Eu jamais iria ridicularizar alguém que gostasse de ler.
(Juliet para Amelia)

 

A sociedade literária e a torta de casca de batata é um desses livros do qual, não quero me separar. Quero andar com ele pra cima e pra baixo, não importando se ainda há páginas para serem lidas ou não.

 

As autoras Mary Ann Shaffer e Annie Barrows contam a história de Juliet Ashton, uma escritora inglesa que está em turnê de divulgação do seu último livro, logo após a Segunda Guerra Mundial, e que está em crise existencial (Dito assim parece clichê, mas é muito mais profundo do que consigo transcrever aqui no texto.).

 

O livro traz um compilado de cartas trocadas entre a escritora inglesa e alguns personagens da trama, principalmente Dawsey Adams, Sidney e Sophie. Dawsey é um fazendeiro na Ilha de Guernsey que, durante a ocupação alemã, adquiriu um livro que foi de Juliet e que na contracapa trazia o endereço antigo dela. Dawsey enviou uma carta pro tal endereço pedindo recomendação de alguma livraria em Londres, para que ele pudesse comprar um outro livro do mesmo autor, Charles Lamb.

 

Não sei como o livro foi parar em Guernsey. Talvez haja algum instinto secreto nos livros que os leve a seus leitores perfeitos. Se isso fosse verdade, seria encantador.
(Juliet para Dawsey)

=== QUESTÃO BREVE 1 ===
No texto fornecido, qual é a ocupação de Dawsey Adams?
=== QUESTÃO BREVE 2 ===
Transcreva do texto fornecido o trecho que começa nas palavras "O livro traz" e termina depois de "autor, Charles Lamb.".

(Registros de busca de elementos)
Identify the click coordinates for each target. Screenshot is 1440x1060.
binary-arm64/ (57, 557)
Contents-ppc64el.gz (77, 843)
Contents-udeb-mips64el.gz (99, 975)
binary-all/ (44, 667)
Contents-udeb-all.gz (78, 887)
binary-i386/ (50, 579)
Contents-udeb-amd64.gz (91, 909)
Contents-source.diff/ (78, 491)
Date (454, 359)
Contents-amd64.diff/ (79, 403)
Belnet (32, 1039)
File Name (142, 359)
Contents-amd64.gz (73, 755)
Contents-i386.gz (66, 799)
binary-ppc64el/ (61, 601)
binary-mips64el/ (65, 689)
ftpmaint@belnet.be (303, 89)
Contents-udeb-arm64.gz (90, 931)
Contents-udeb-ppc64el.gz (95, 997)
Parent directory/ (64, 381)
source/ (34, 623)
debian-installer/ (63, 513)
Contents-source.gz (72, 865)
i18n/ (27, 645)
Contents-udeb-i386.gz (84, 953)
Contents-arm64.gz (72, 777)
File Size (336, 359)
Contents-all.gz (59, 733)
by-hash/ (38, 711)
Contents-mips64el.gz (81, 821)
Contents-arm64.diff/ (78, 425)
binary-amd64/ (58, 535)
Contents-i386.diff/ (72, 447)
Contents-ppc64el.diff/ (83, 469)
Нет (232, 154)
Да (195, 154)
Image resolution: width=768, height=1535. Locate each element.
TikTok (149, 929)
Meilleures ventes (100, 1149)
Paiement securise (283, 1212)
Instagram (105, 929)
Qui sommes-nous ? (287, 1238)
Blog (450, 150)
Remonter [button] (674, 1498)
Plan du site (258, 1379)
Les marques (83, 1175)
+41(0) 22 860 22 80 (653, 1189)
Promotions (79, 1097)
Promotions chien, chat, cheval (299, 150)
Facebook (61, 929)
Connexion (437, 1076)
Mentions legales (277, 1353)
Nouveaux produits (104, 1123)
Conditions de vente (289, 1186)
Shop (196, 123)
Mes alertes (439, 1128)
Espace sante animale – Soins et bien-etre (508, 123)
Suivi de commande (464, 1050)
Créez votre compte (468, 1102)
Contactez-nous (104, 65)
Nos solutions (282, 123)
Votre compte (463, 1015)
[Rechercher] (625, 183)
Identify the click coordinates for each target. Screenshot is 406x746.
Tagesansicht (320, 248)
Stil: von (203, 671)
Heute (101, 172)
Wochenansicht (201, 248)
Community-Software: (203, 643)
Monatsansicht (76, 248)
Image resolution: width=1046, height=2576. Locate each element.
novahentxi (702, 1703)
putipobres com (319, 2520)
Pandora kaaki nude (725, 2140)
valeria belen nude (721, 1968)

=== RESPOSTA CORRETA 1 ===
Ele é fazendeiro na Ilha de Guernsey.

=== RESPOSTA CORRETA 2 ===
O livro traz um compilado de cartas trocadas entre a escritora inglesa e alguns personagens da trama, principalmente Dawsey Adams, Sidney e Sophie. Dawsey é um fazendeiro na Ilha de Guernsey que, durante a ocupação alemã, adquiriu um livro que foi de Juliet e que na contracapa trazia o endereço antigo dela. Dawsey enviou uma carta pro tal endereço pedindo recomendação de alguma livraria em Londres, para que ele pudesse comprar um outro livro do mesmo autor, Charles Lamb.